Humor kann als Waffe aber auch schnell stumpf werden. Dann, wenn er sich abnutzt. Wenn er selbst zur schalen Phrase verkommt - siehe "Tremendous", siehe "Make xy great again". Oder, schlimmer, wenn die Persiflage zum eigenständigen Bild heranwächst. Was zurück zum Hitler-Test führt: Tauchen beim Namen des Diktators vor dem geistigen Auge nur noch oder überwiegend Helge Schneider oder andere Imitatoren auf, ist das ein Problem. Wenn die Persiflage an die Stelle der grausigen Realität tritt, ist die Banalität des Bösen nämlich nur noch banal - und damit nicht mehr böse. Überall "Switch Reloaded". Nirgends mehr der reale Schrecken.
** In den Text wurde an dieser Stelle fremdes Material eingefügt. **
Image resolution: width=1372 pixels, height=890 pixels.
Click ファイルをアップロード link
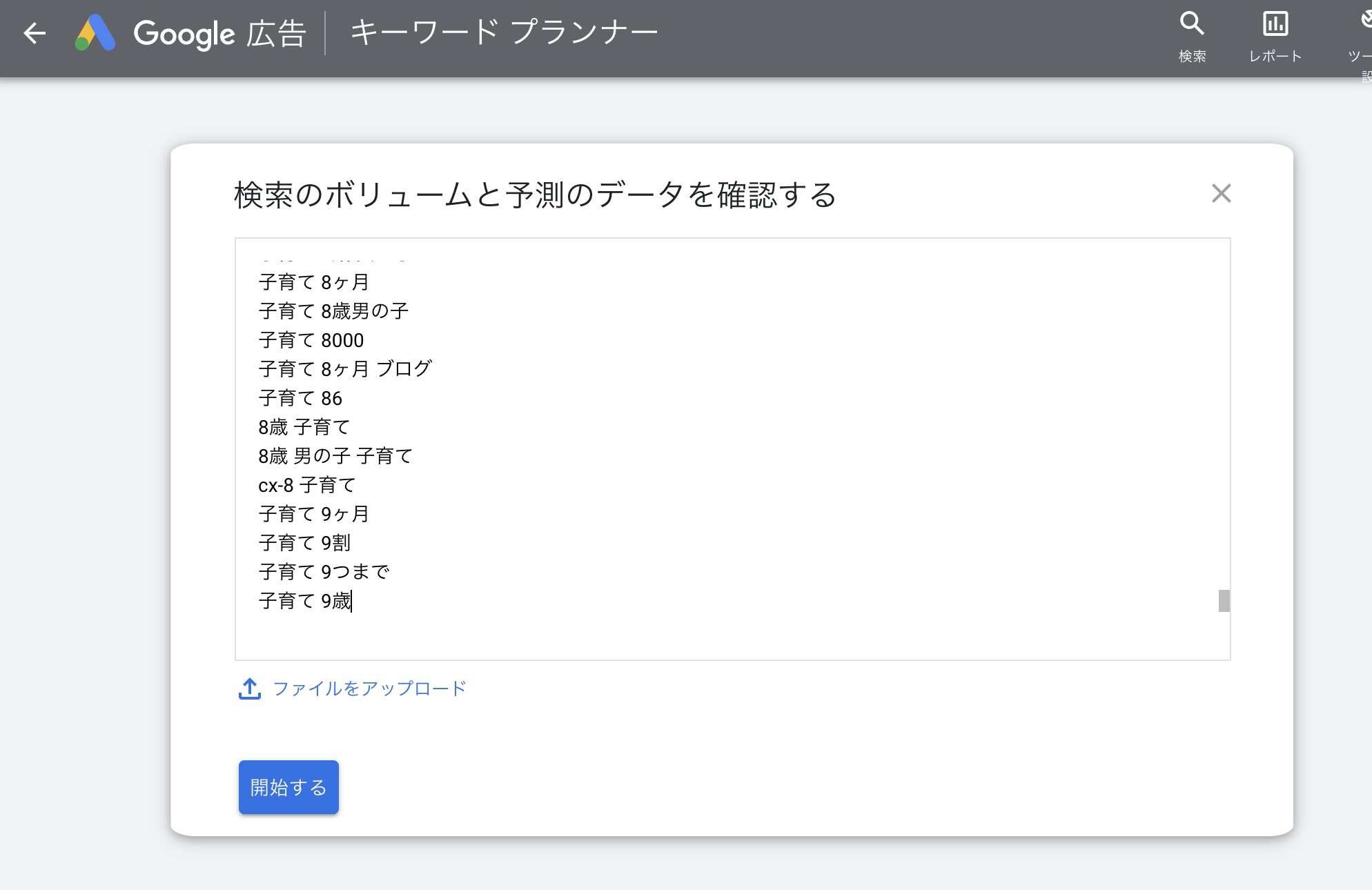(370, 689)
Man besiegt den Wahnsinn nicht, indem man ihn bloß besonders gekonnt imitiert

Am Ende des Tages ist aber auch Donald Trump keine Comic-Figur. Er ist ein realer Präsident mit realer Macht. Seine Slogans sind reale Stimmungsmache, auf die gerade sehr reale Ab- und Ausgrenzungspolitik folgt - und sehr, sehr veritable Lügen. Die Komik könnte hier wirken. Sie hätte die Chance, sich als wichtige, vielleicht sogar wichtigste Instanz der Aufklärung zu etablieren. Dazu bräuchte sie aber zum Beispiel die Art von Recherche, die Art von Investigativ-Humor, die man etwa bei John Oliver und Jon Stewart erleben kann - oder in Deutschland seltener bei Jan Böhmermann. Nur zu parodieren, reicht nicht. Oder, wie es ein Kollege jüngst schrieb: "Man besiegt den Wahnsinn nicht, indem man ihn bloß besonders gekonnt imitiert."
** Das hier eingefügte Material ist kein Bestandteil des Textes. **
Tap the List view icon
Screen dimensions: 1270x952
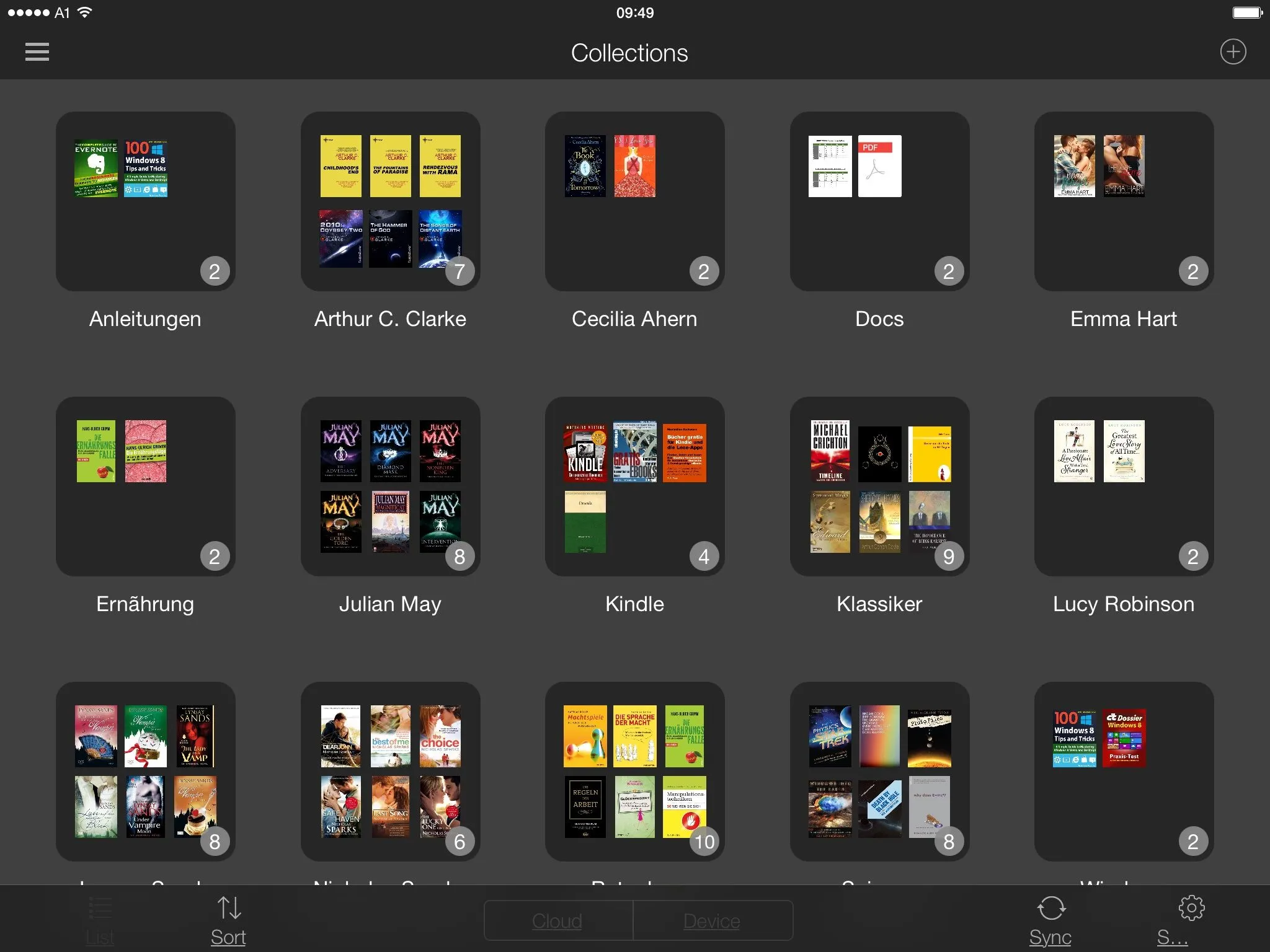[x=100, y=910]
Das liegt auch begründet im Wesen der Parodie. Wer bloß nachäfft, egal wie gekonnt, der agiert eben nicht im Geiste irgendeiner Aufklärung. Er entlarvt nichts, er bricht die Realität nicht. Er gewinnt gerade keine Deutungshoheit, sondern stellt bloß seine Fassungslosigkeit aus. Er macht sich klein. Im schlimmsten Fall feiert und adelt er das Original sogar.

Das gilt im besonderen Maße für alle, die die Welt professionell verhandeln - für die Medien, die Werbung, die Politik, die Comedians. Es gilt, zumindest dosiert, aber auch für private Runden. Trumps Worte nachzuäffen, mag dem Einzelnen "Comic relief" sein - und darin wohl auch legitim. Gesamtgesellschaftlich aber bringt es nichts. Außer Abnutzung. Das ist beim Bier wohl nicht gefährlich. Aber sehr, sehr überflüssig.